Homeless Students Claimed on Parent’s Tax Return

Q: I’m helping an unaccompanied homeless youth with the FAFSA. I’m wondering how to advise him if someone is still claiming him as a dependent on their taxes, even though they are not supporting him.

A: The issue of tax claims is completely separate from the FAFSA independent student status. The FAFSA status is based on the student’s living situation. As long as the student is determined to be unaccompanied and homeless in the year in which he is submitting the application, he is considered an independent student for the FAFSA, regardless of whether someone else is fraudulently claiming him as a dependent on their taxes.

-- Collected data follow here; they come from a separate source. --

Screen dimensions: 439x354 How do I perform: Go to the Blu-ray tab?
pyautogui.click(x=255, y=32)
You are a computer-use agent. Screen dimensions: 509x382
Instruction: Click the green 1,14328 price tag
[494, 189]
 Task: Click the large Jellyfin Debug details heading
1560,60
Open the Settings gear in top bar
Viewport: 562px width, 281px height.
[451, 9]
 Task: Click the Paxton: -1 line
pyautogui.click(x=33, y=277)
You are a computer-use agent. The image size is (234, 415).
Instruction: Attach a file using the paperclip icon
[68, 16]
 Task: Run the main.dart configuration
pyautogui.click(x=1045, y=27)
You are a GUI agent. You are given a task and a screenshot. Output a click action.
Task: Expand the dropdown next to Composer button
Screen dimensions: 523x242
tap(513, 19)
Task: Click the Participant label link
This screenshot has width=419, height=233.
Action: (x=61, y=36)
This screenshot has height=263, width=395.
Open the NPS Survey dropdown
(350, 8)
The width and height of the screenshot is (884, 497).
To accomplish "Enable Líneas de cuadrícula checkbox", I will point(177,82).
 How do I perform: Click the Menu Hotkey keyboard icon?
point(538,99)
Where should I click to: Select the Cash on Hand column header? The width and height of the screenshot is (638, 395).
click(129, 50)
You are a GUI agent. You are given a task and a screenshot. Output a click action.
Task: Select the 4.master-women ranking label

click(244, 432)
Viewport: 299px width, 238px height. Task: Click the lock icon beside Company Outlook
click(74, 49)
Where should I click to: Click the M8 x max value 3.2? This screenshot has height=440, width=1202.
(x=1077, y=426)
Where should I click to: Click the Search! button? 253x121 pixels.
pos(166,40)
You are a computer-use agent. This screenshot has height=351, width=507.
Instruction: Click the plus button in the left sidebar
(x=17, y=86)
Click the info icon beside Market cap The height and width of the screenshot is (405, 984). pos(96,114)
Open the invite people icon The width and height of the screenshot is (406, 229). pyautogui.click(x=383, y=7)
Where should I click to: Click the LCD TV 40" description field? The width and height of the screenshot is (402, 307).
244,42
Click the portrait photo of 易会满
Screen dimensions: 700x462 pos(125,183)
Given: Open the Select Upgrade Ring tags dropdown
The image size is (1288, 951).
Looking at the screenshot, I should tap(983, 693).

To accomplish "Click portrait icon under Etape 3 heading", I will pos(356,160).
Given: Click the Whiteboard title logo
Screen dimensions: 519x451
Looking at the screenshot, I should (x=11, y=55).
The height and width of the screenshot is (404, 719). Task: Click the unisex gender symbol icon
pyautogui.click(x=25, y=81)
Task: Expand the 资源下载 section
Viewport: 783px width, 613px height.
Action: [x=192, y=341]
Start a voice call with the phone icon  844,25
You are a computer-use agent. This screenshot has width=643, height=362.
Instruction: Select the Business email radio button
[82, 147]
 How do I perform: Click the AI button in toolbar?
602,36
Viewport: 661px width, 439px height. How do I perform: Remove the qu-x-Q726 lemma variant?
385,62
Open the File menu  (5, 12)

How are gift cards counted when applying for CalFresh?

Q: I understand that when applying for CalFresh, youth in my THP+FC program are to indicate the monthly stipend we provide them as their ‘unearned income’ on the application. What if we provide them gift cards in lieu of cash, such as gift cards for the grocery store or gas cards? Should they be counting the gift cards as unearned income?

A: No, gift cards that are specific to the grocery store or gas station would not be counted as income. A gift card is only counted as income when determining a household’s eligibility or benefit level if it is a credit card company prepaid gift card (i.e. American Express, MasterCard, Visa, etc.), and the gift card can be reasonably anticipated by the youth. Establishment-specific gift cards (i.e. Target, Walmart, Safeway, Chevron, etc.) are always excluded as income when determining a household’s eligibility or benefit level.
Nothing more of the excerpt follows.